“When it was first done in St. Petersburg, Russia, it was a flop. It wasn’t received well,” said Ron Jones, whose dancers at Columbia County Ballet have been presenting the Christmas classic since 1997. This year, they will dance into the Land of Sweets at 7 p.m., Friday, Dec. 6, at Imperial Theatre.
Jones said The Nutcracker didn’t come into the forefront until George Balanchine, the Russian-born ballet dancer who served as the longtime ballet master and artistic director for the New York City Ballet, created his own version of the production.
Since then, countless ballet companies have emulated Balanchine’s choreography, which is still used by the New York City Ballet 30 years after his death.
Jones has danced the Balanchine version, but he likes to put his own spin on it.
“In the Land of the Sweets, each dance stands for a different type of treat,” he said. “Each one has its own flavor which is brought out through the rhythm of the dance and the movement.”
No choreography is sacred for Jones who changes his dance patterns to suit the skills of his dancers. Most of Jones’ dancers at Columbia County Ballet are children with the bulk of his performers in The Nutcracker ranging from age 10 to 18. As dancers grow and graduate from high school, Jones has a new ensemble to work with year after year.
One dance that has seen the most changes in the 17 years of the production is the Russian. Some years, it’s been done as candy canes usually with a male lead; once with a female lead. Sometimes, it’s been more of a Russian Trepak which is traditionally associated with male dancers rather than female.
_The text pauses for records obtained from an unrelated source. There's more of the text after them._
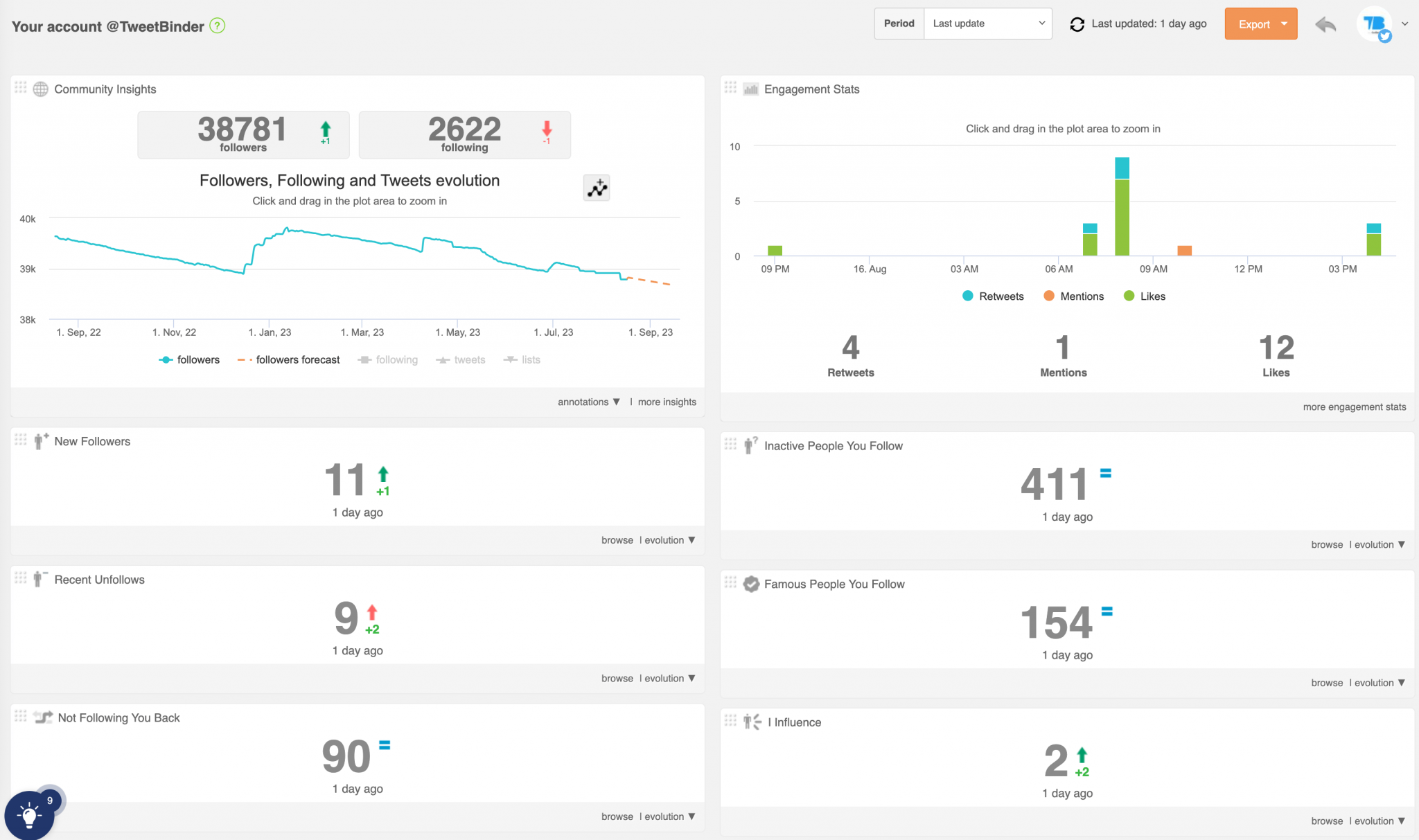Click the annotation chart icon on followers graph

point(596,188)
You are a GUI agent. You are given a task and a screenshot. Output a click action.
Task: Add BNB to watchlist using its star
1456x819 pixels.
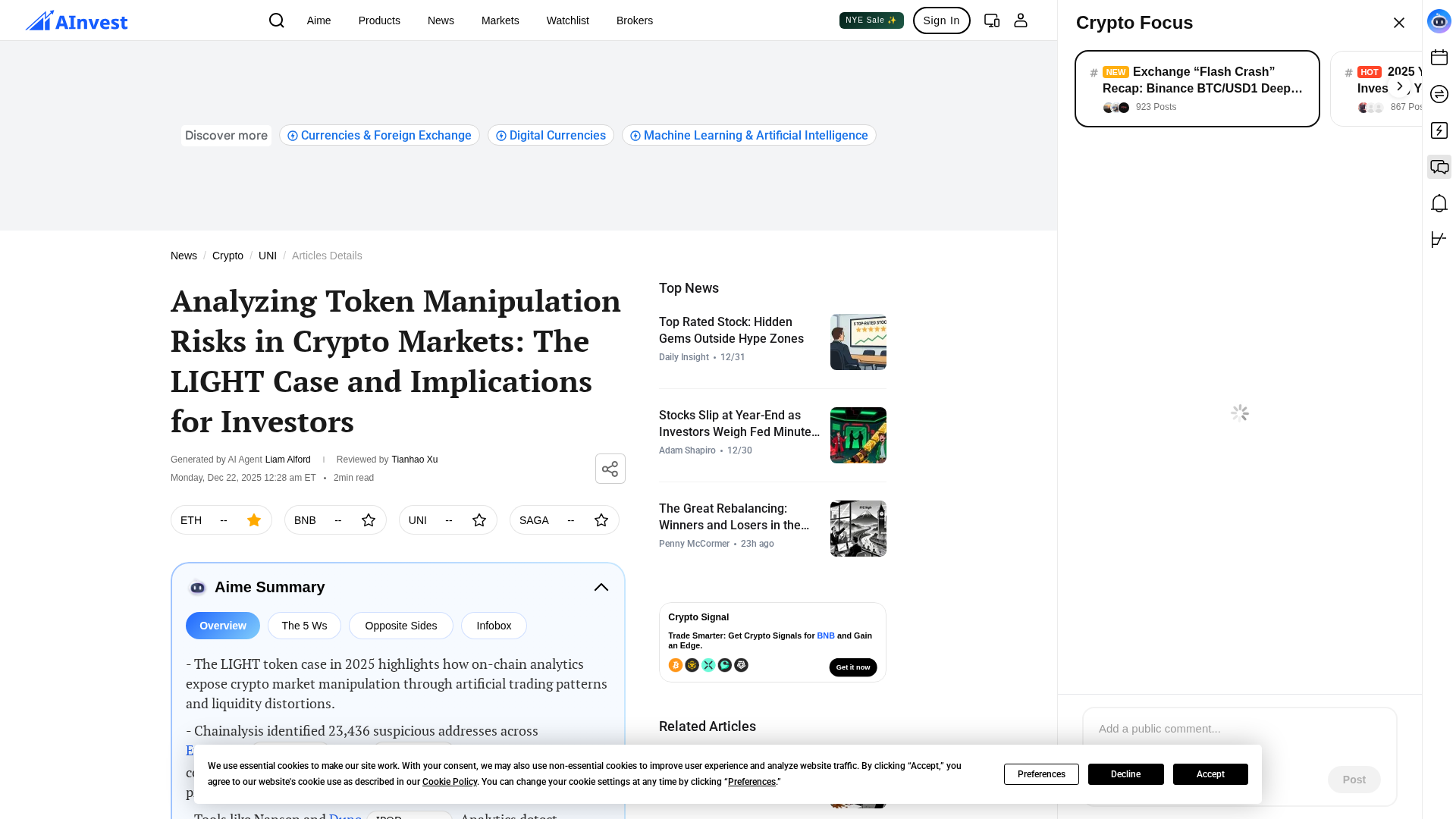click(x=369, y=520)
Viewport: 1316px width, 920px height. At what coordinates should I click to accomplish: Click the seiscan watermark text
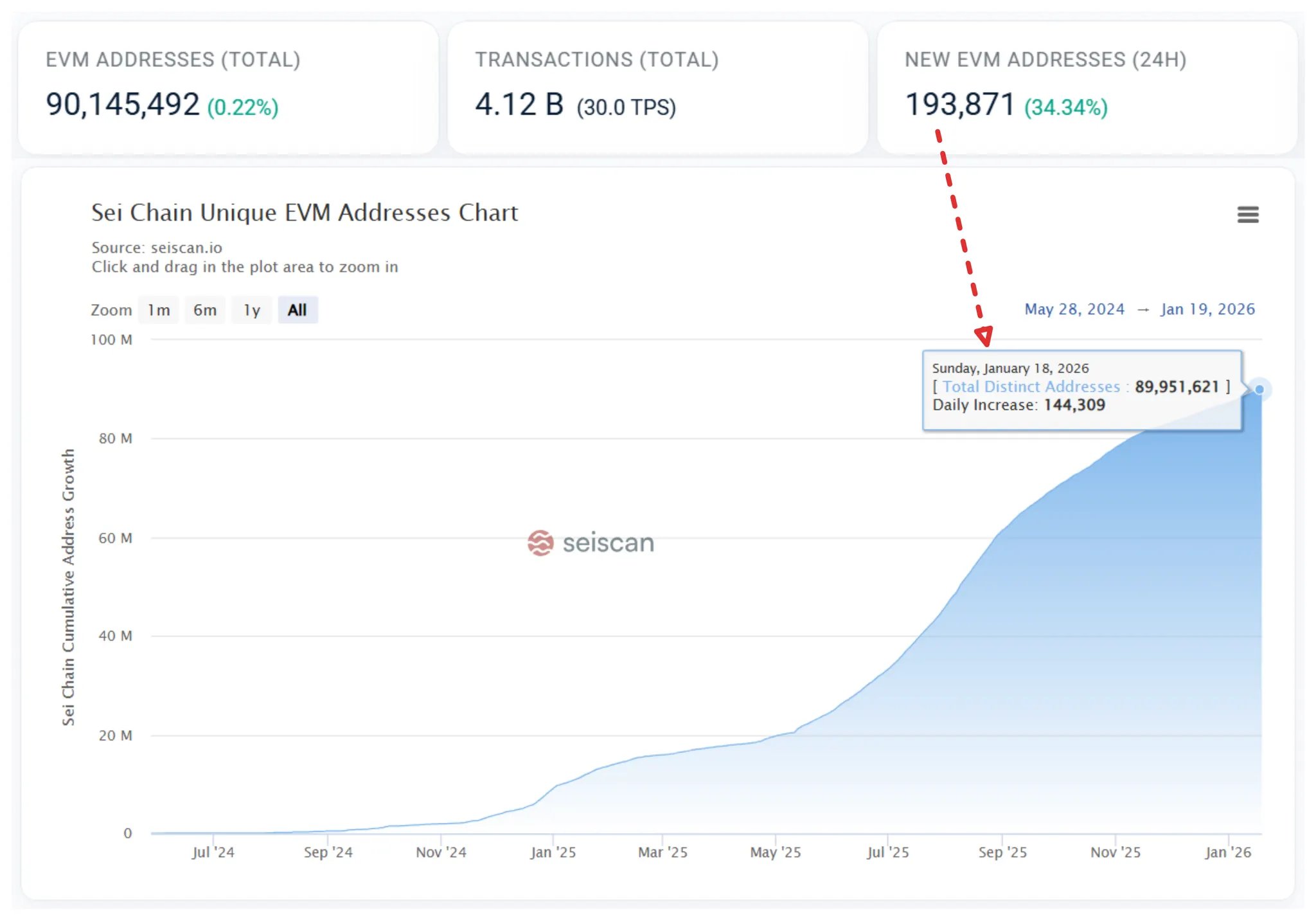(608, 543)
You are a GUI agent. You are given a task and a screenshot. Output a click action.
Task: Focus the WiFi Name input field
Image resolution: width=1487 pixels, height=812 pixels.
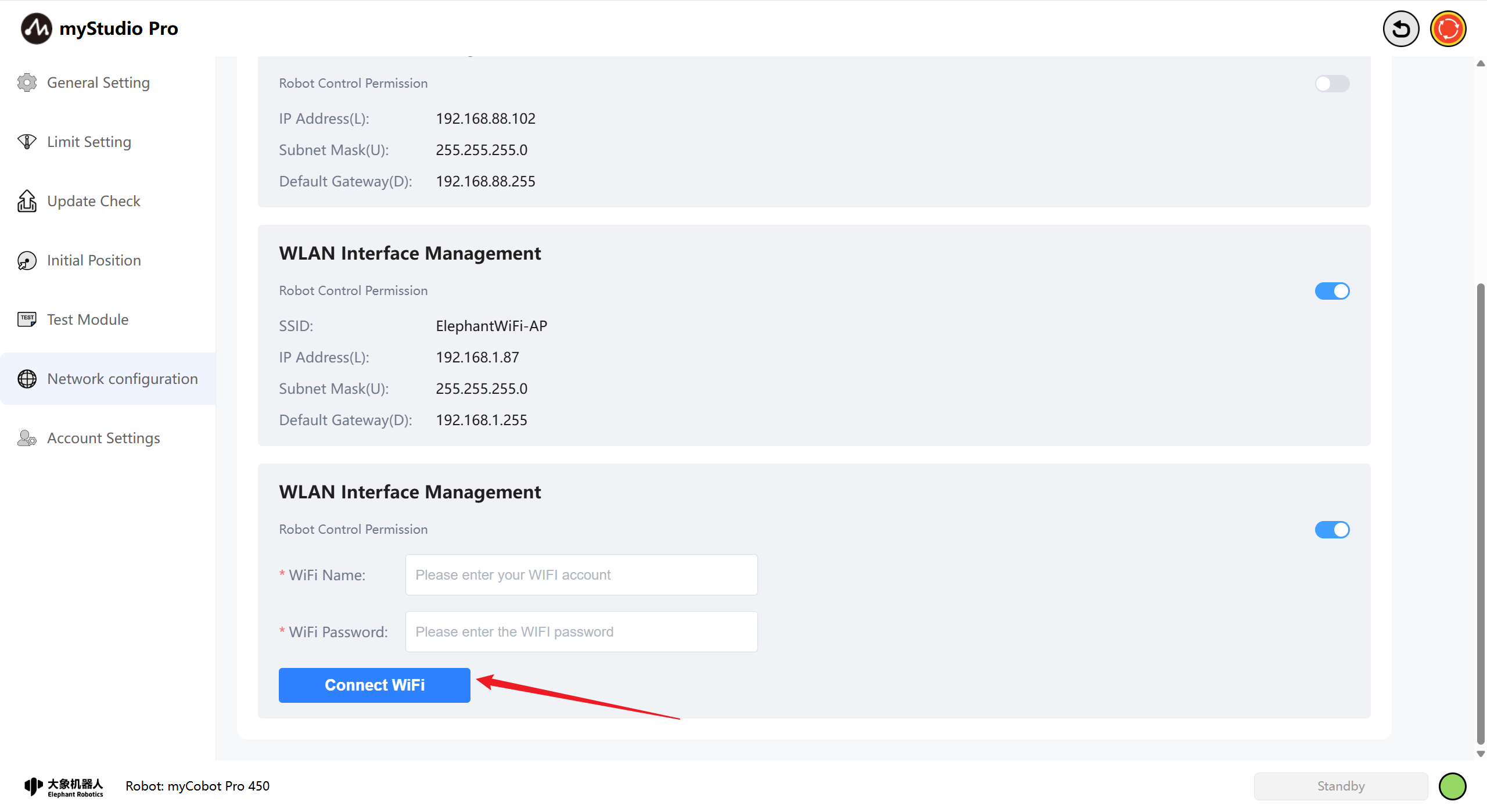pos(581,575)
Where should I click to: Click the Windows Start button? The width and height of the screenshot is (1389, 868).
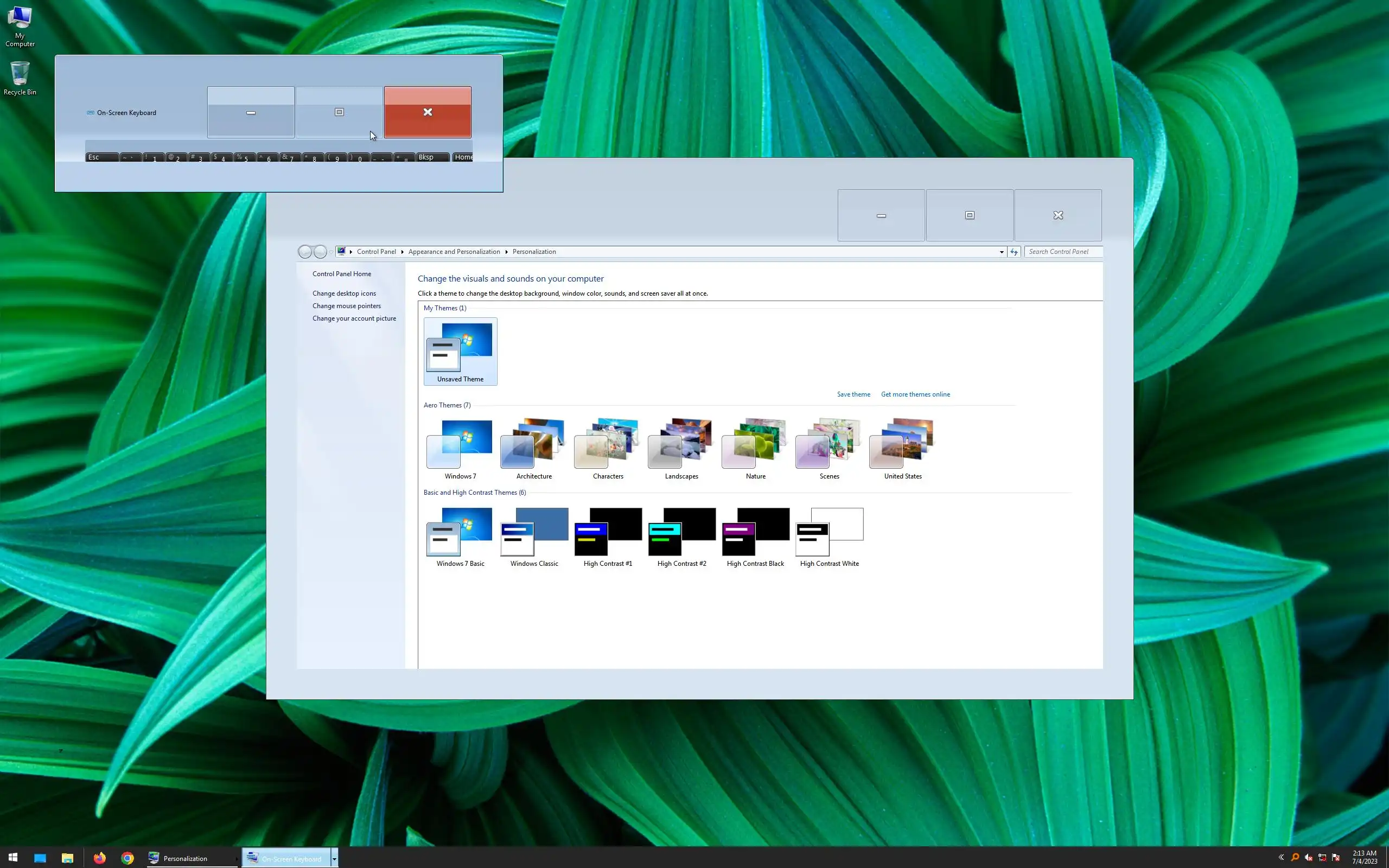tap(12, 858)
This year, Jones’ lead dancer in the Cossack is a girl surrounded by boys who’ve taken hip-hop classes.
Jones said he was inspired to make the Russian dance into a feature with a female lead because of a donation of a ballroom dance costume with a full red skirt that fit the feel of the music.
At 3 p.m. Sunday, Dec. 15, Columbia County Ballet will have its annual Tea and Tutus event at Sacred Heart Cultural Center with refreshments, activities and a visit from some of the dancers.